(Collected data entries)

┏━━

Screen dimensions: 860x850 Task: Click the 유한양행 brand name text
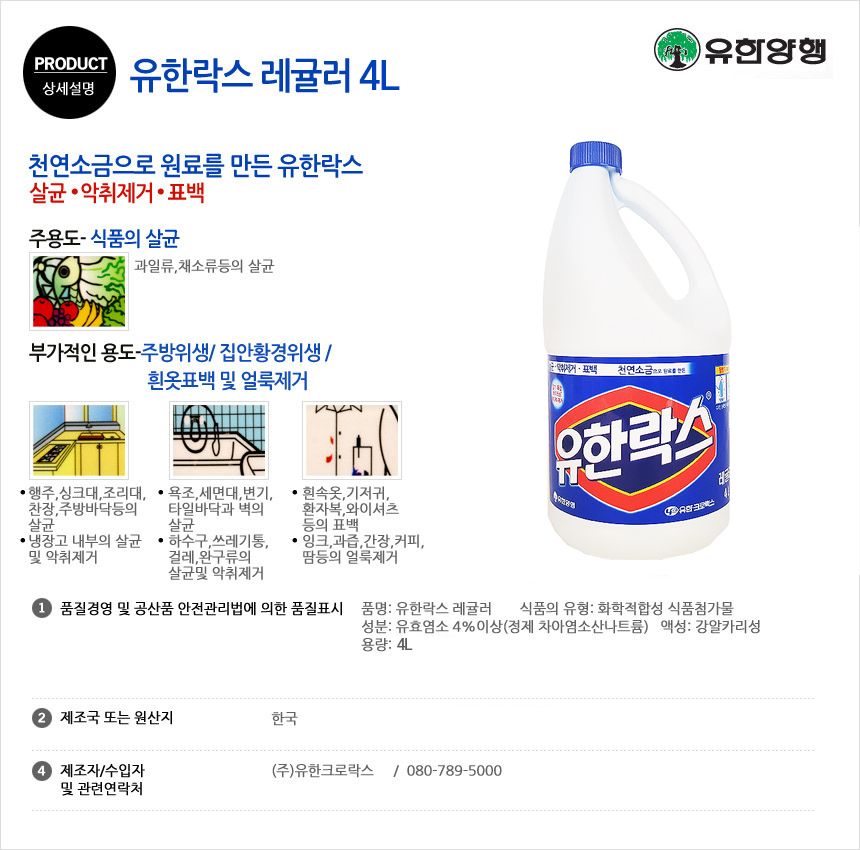click(x=765, y=50)
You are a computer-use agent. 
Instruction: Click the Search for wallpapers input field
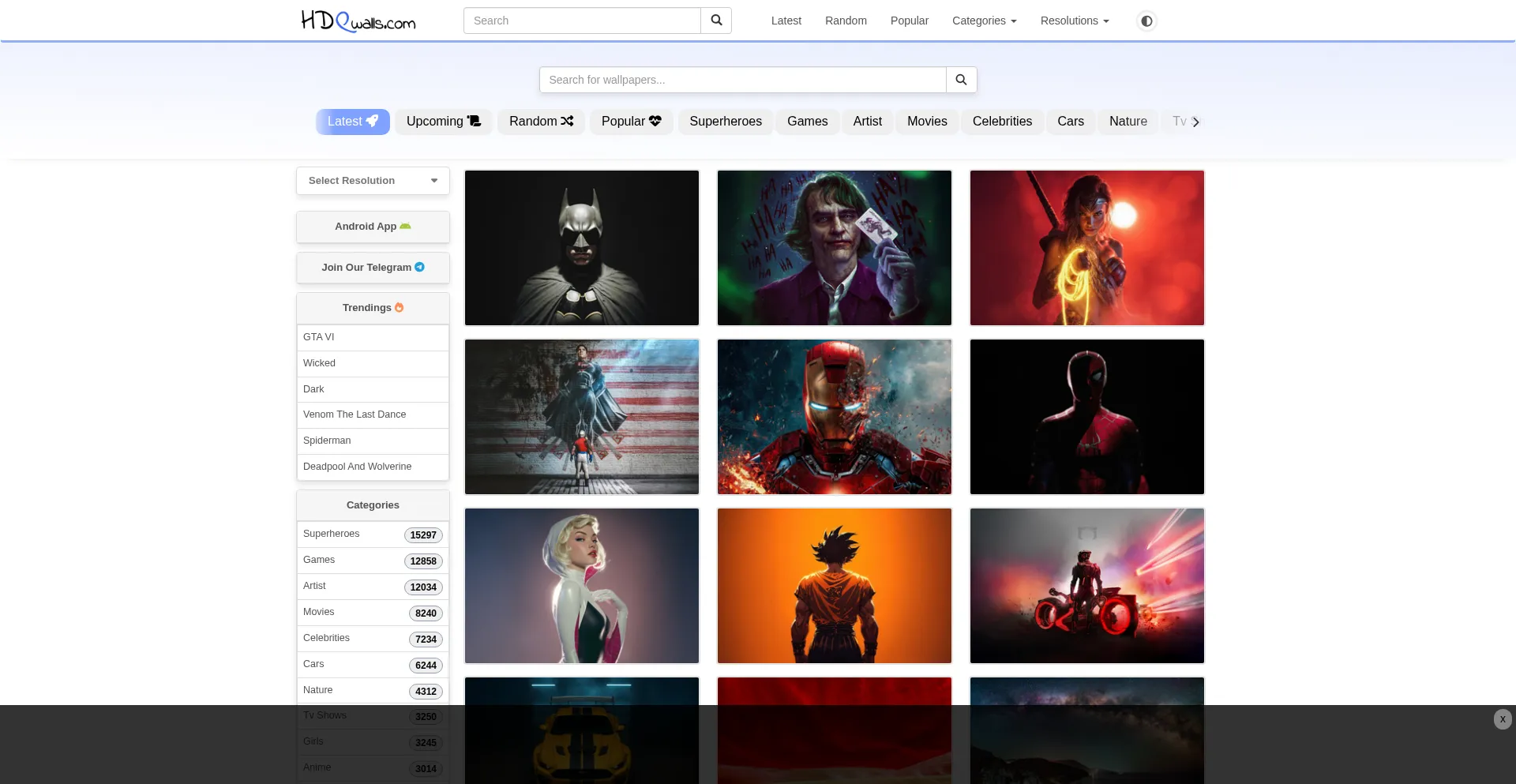coord(742,80)
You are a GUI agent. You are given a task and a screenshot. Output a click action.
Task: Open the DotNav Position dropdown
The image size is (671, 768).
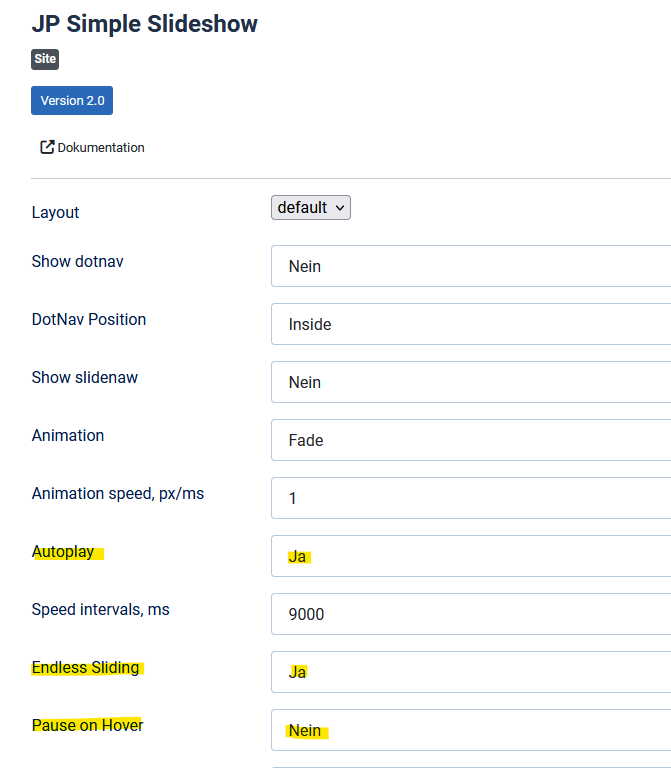pyautogui.click(x=470, y=324)
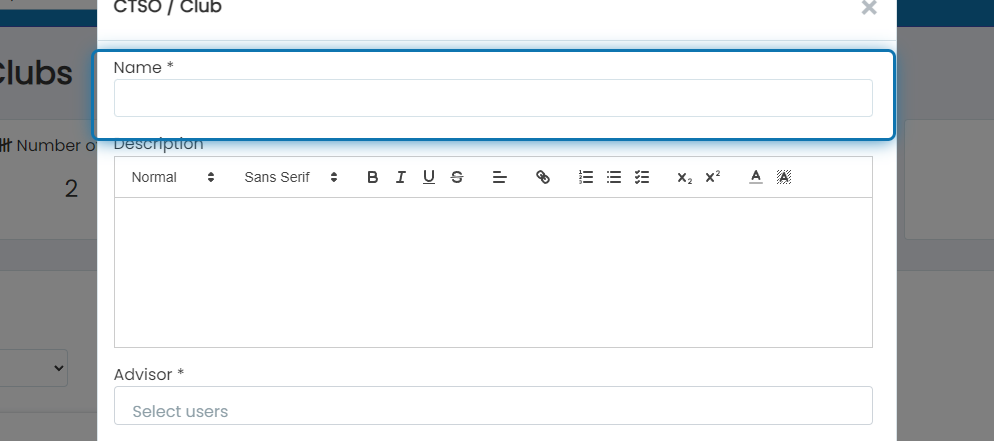The height and width of the screenshot is (441, 994).
Task: Toggle bold formatting in description editor
Action: pos(373,177)
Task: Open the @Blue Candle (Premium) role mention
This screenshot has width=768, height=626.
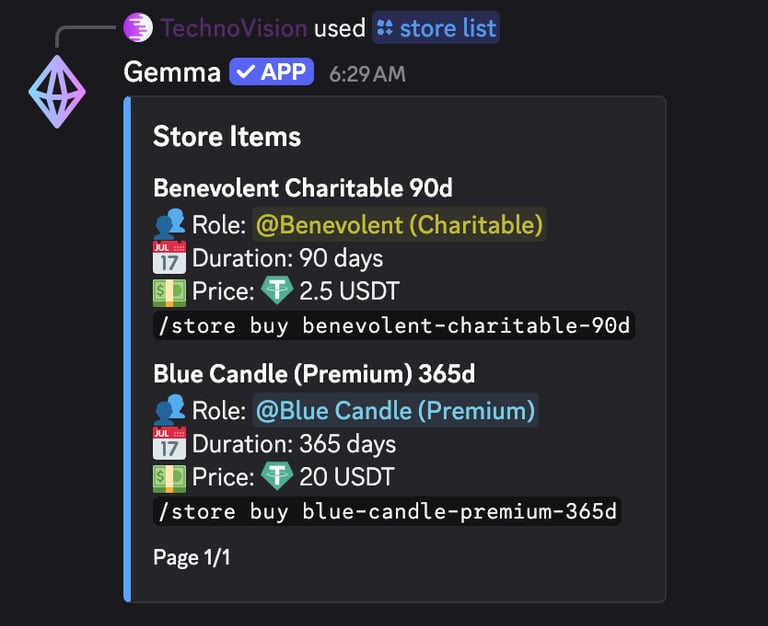Action: point(395,411)
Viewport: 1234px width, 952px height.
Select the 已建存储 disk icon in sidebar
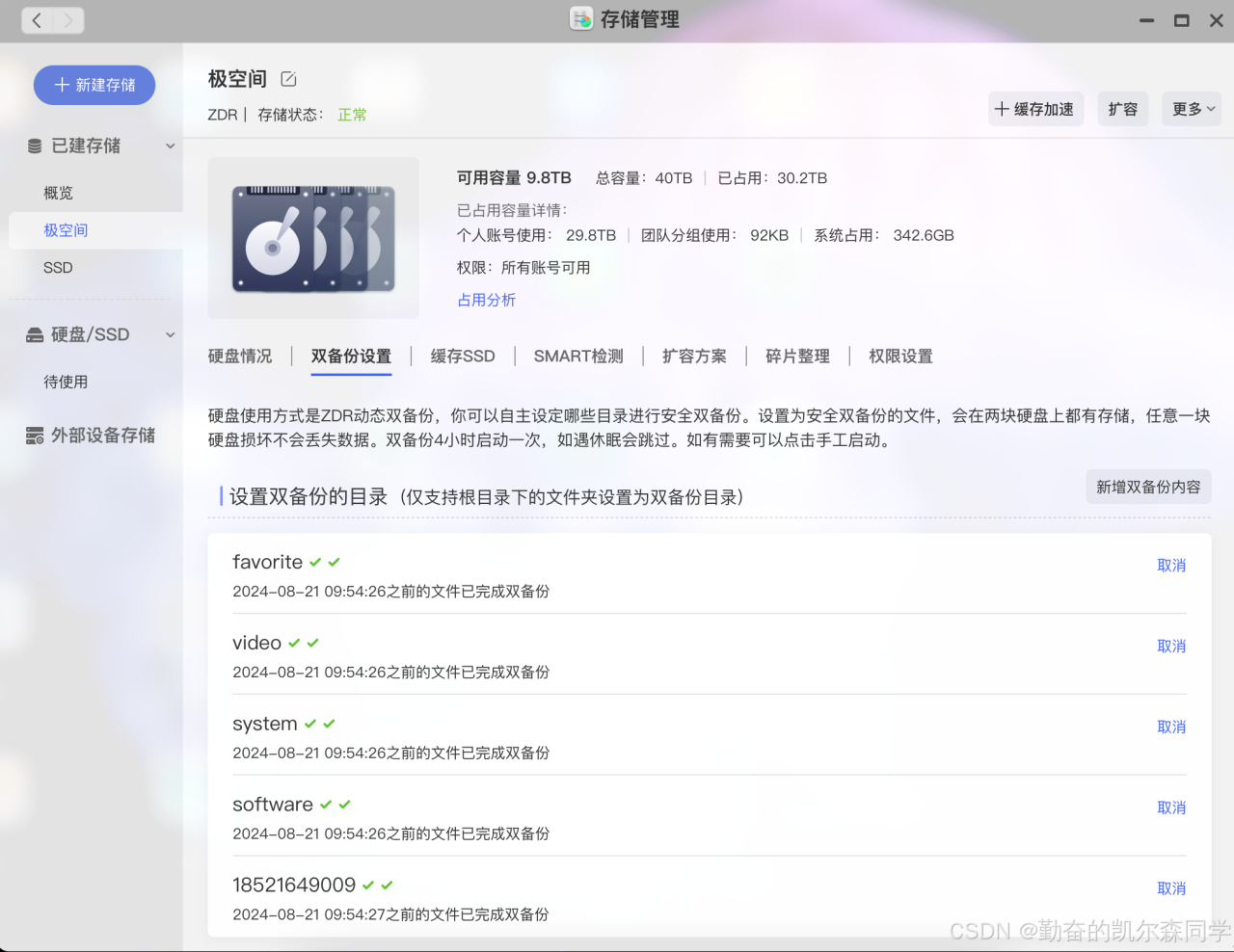34,145
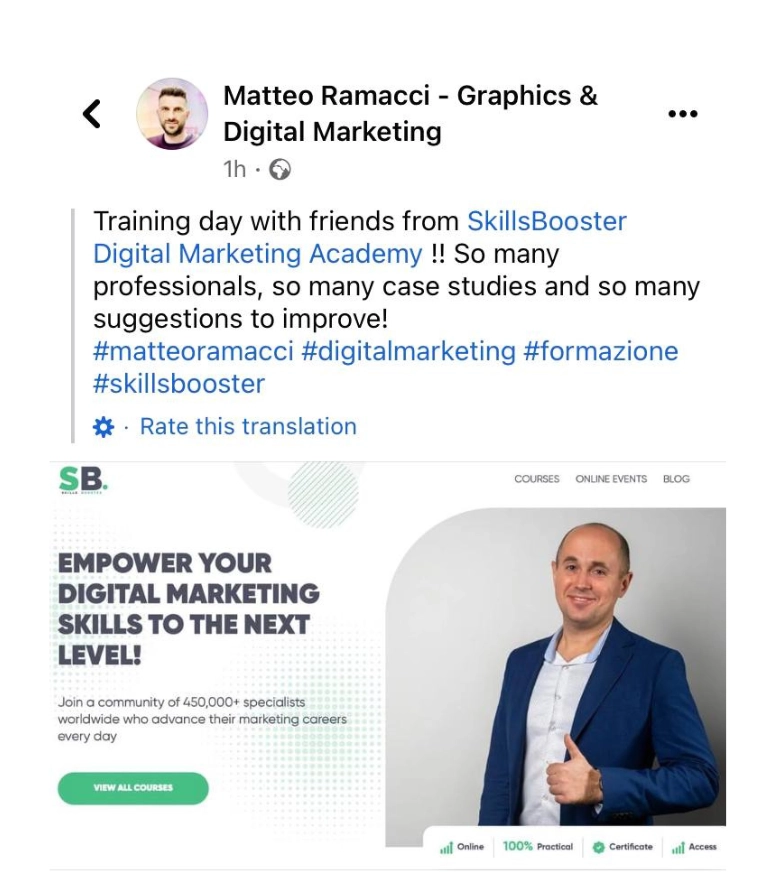Open the #formazione hashtag
The height and width of the screenshot is (896, 776).
coord(601,351)
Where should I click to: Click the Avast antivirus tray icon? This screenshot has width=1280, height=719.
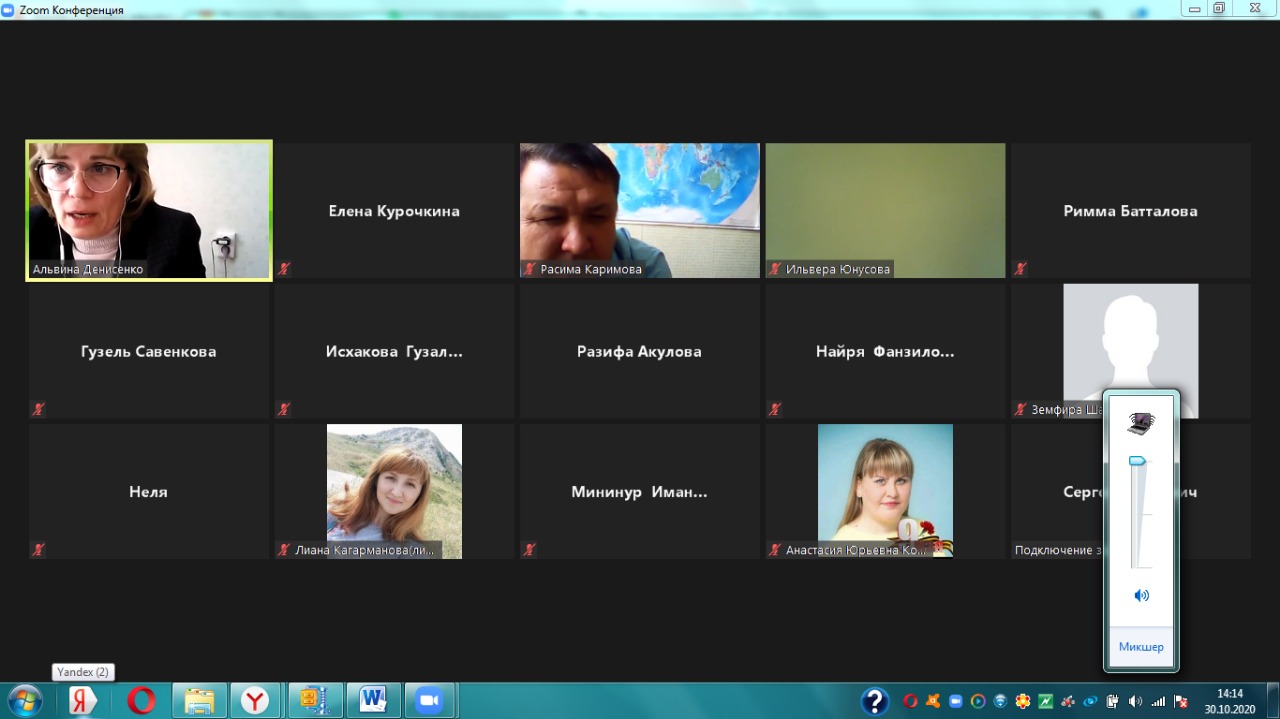coord(932,701)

┗━━

What to produce: Look through the data and show every line containing "agent".

Task result:
You are a computer-use agent. 
You are a GUI agent. You are given a task and a screenshot. Output a click action.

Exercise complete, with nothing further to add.